US20260080036
2026-03-19
Physics
G06F18/251
The patent application describes a sophisticated system designed for omnimodal sensing, data fusion, and autonomous decision-making, aimed at enhancing diagnostics, safety, and autonomous operations. The system integrates various biological-analog sensors, including visual, auditory, olfactory, and tactile, with symbolic data sources like text and digital inputs. These inputs are processed by a data-fusion engine to create a cohesive context for machine-learning models to analyze. The system is particularly focused on detecting impaired driving and includes features for resilient communication and secure data management.
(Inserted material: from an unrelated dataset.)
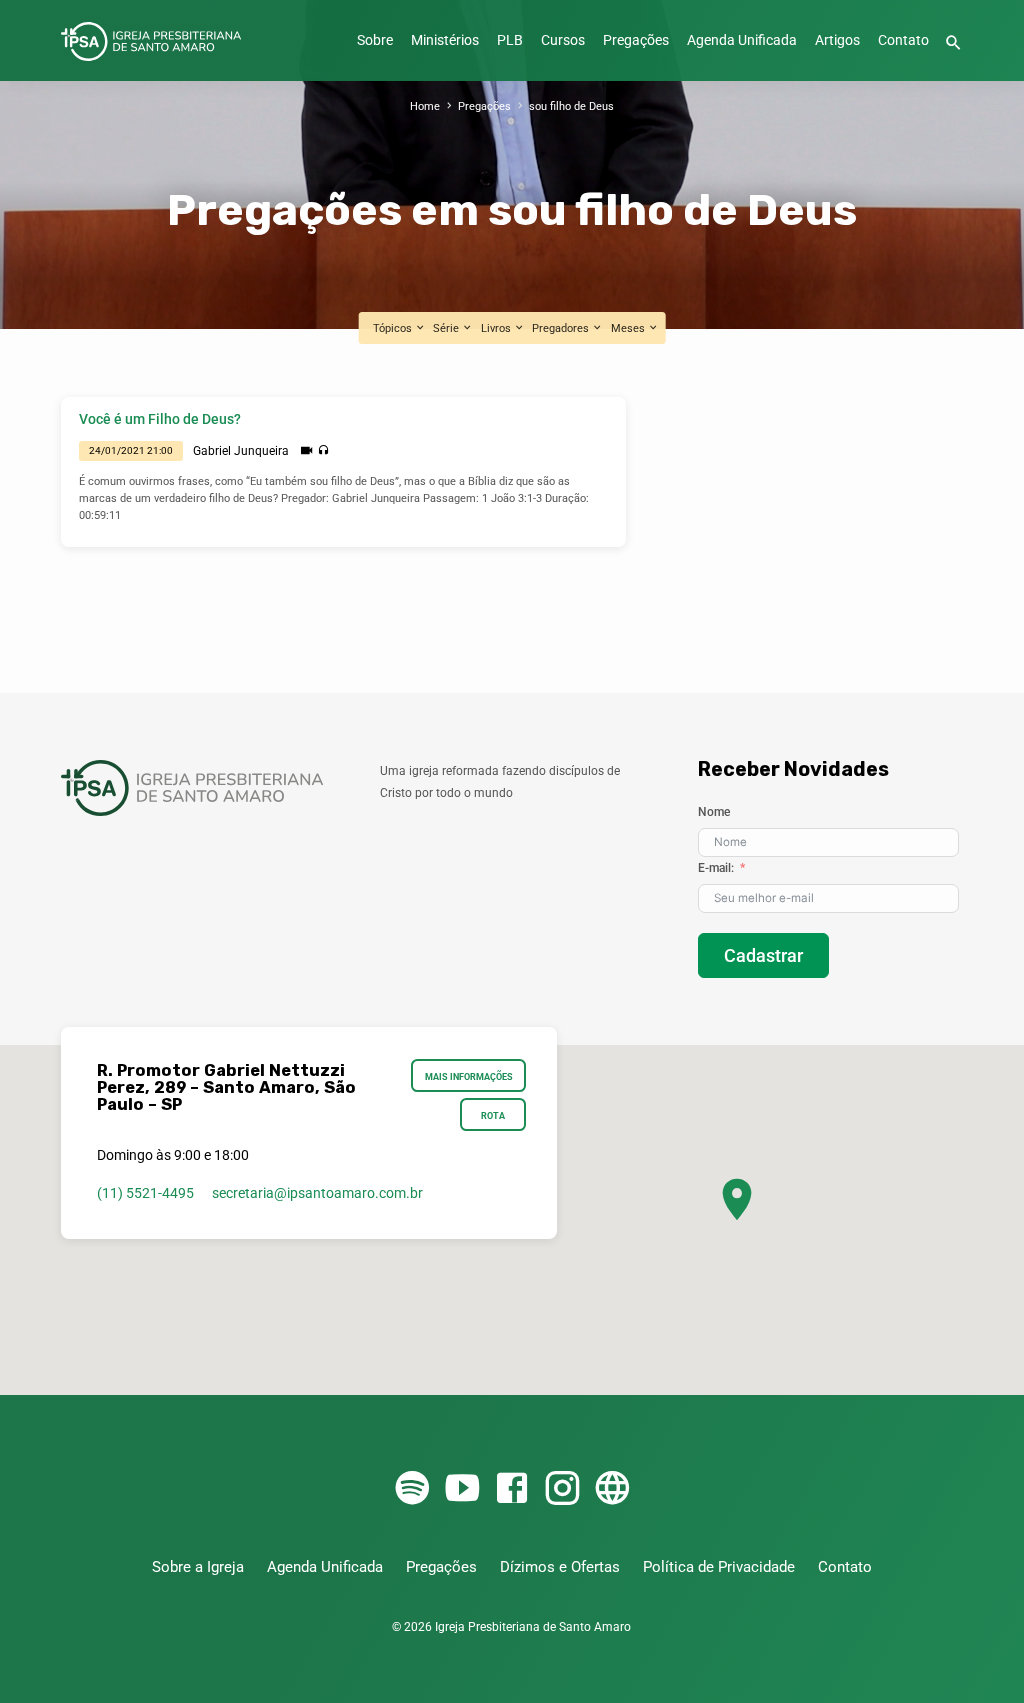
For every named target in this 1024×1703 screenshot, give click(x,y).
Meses (629, 328)
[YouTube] (462, 1489)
The system includes a vehicle sensor array equipped with cameras, audio sensors, olfactory sensors, and motion sensors, along with tactile and biometric sensors. These components work together to monitor a driver’s behavior and physiological state. The sensor fusion module aggregates and synchronizes data from these sensors, creating a unified state estimate. This data is then analyzed by machine learning models to detect signs of impairment. The system also features a cloud processing component for advanced analysis and storage, along with encryption and blockchain technology for data security.
The vehicle sensor array features advanced technologies such as high-resolution cameras with infrared capabilities, beamforming microphones, and olfactory sensors using metal oxide and electrochemical principles. Motion sensors include a 6-axis inertial measurement unit to detect erratic driving. The sensor fusion module employs a high-performance system-on-chip and neuromorphic computing elements to ensure low-latency processing. Data fusion occurs in stages, from time synchronization to high-level fusion using an Extended Kalman Filter, providing a comprehensive state estimate for analysis.
Machine learning models, including Convolutional and Recurrent Neural Networks, analyze visual and time-series data to assess driver impairment. The system supports secure AI model training within a Trusted Execution Environment, ensuring data integrity. The cloud component includes a data ingestion pipeline and machine learning pipeline, facilitating real-time and batch processing. Blockchain technology ensures a tamper-evident log of critical events, using smart contracts and consensus mechanisms for data validation and provenance.
The system incorporates a resilient communication subsystem to maintain operations under network constraints. This includes alternative channels like cellular text, low-frequency radio, and optical or acoustic signaling. Such features ensure the system can sustain secure command and control even in challenging environments. The inclusion of symbolic or linguistic data sources, such as electronic health records, further enriches the system's capability to provide comprehensive diagnostics and decision-making support.